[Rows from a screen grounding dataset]

=======

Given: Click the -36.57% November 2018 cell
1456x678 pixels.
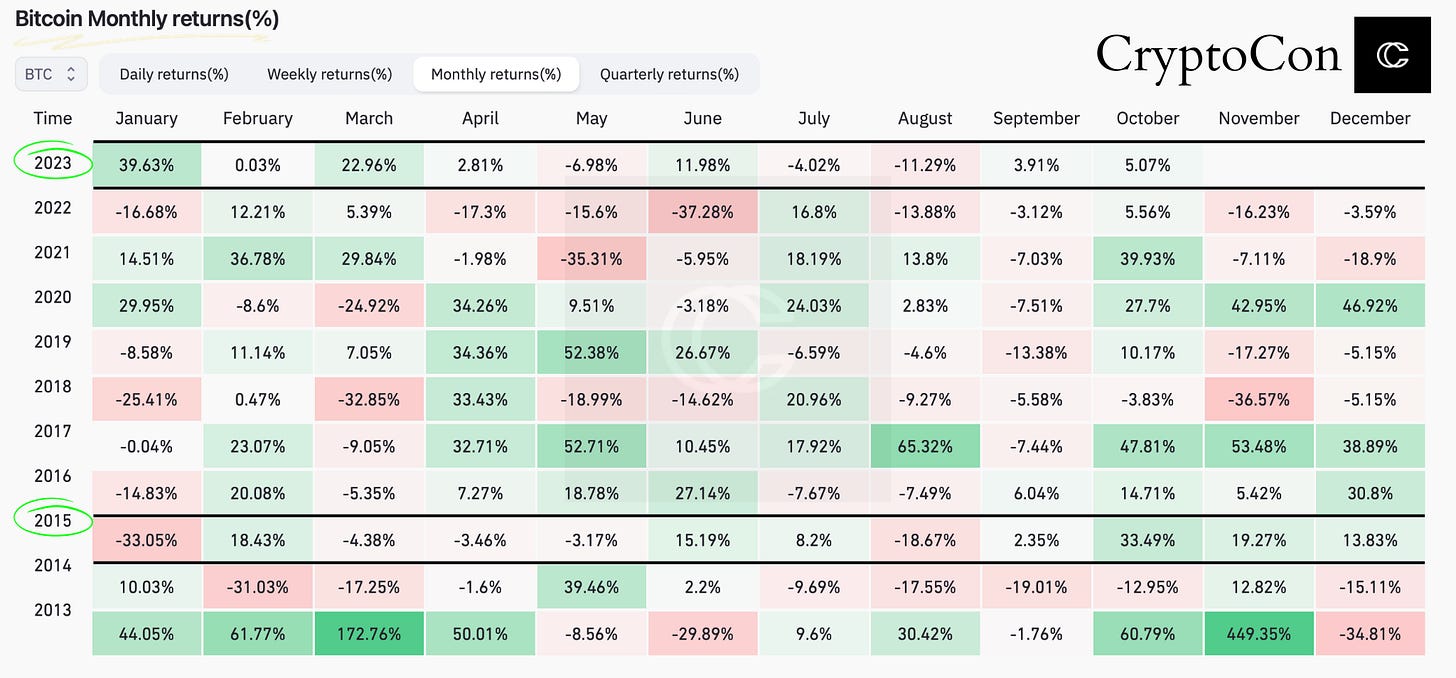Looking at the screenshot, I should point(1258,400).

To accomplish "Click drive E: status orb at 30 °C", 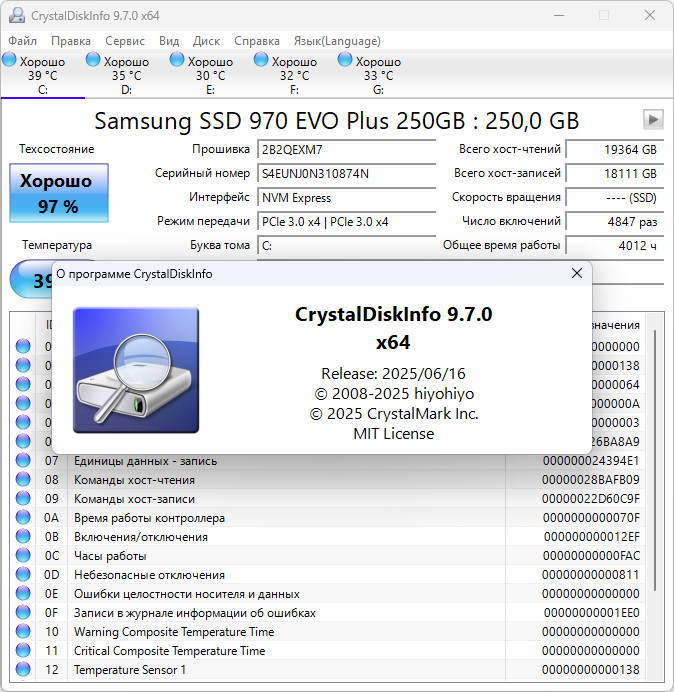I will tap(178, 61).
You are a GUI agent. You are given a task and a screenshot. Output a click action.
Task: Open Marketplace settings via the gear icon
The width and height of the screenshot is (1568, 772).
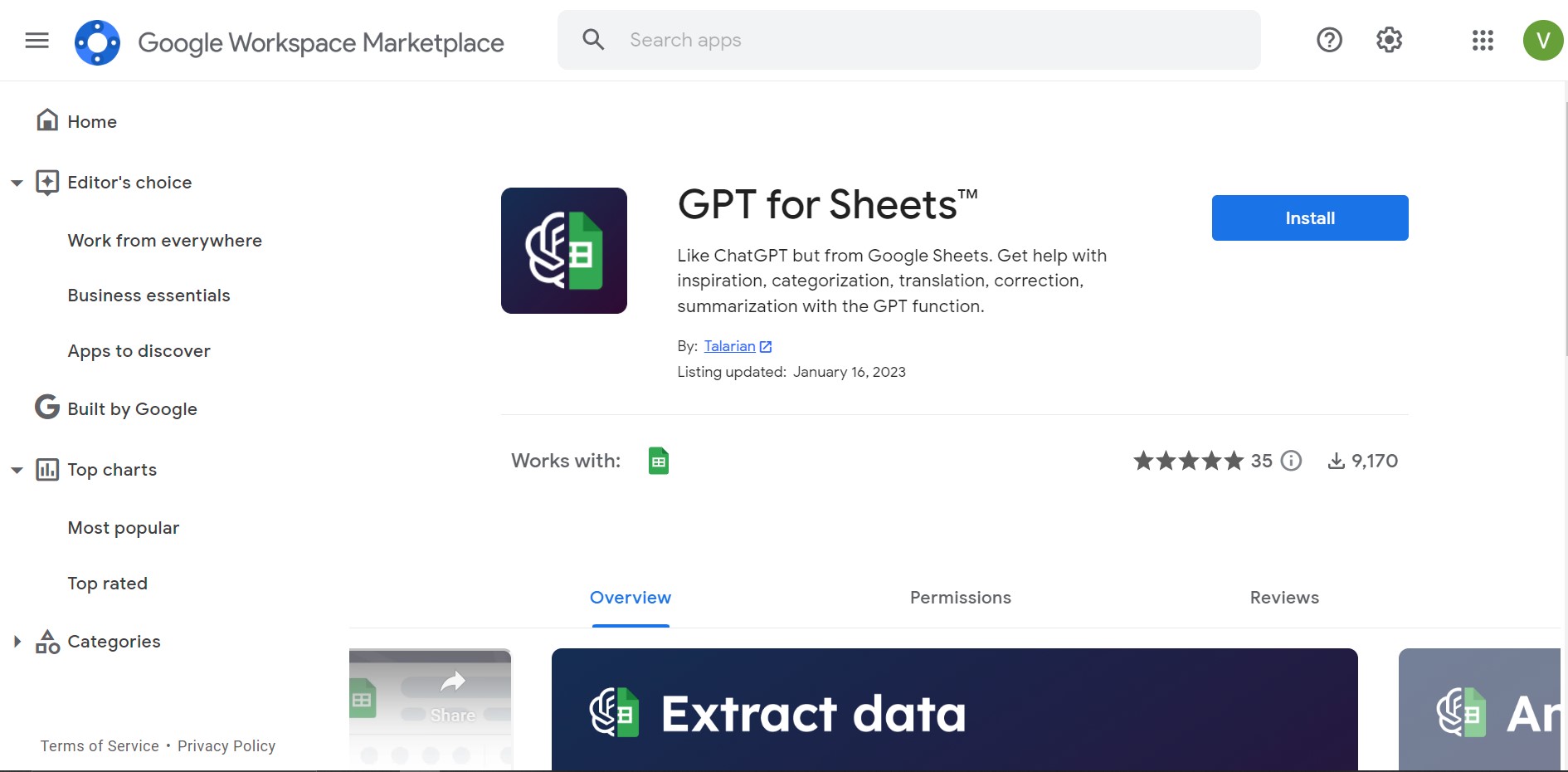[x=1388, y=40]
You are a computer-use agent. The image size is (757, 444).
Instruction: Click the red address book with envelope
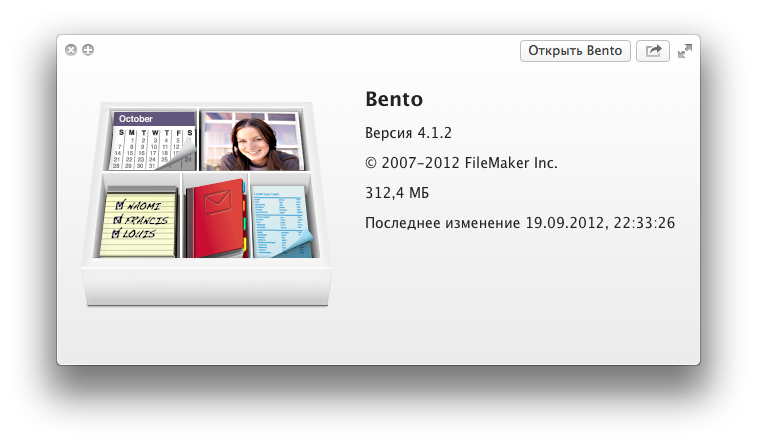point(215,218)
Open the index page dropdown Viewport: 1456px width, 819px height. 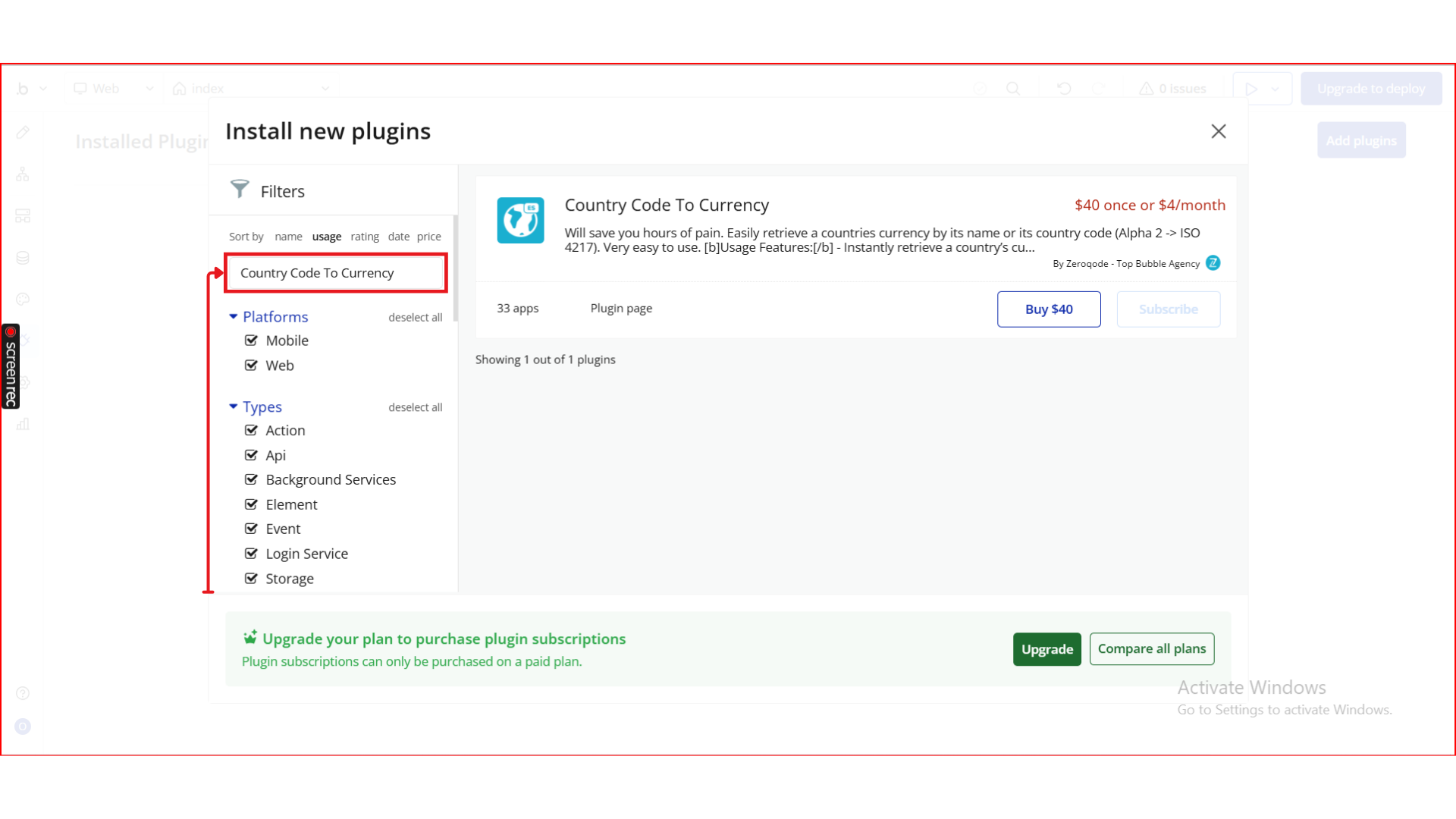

=======

_Directions_:
Duplicate the material from the line containing "You are a computer-use" through the end of the material, including both ends. Leave out the pictures.

_Final result_:
You are a computer-use agent. The image size is (757, 444).
Instruction: Click the red address book with envelope
point(215,218)
Open the index page dropdown Viewport: 1456px width, 819px height. 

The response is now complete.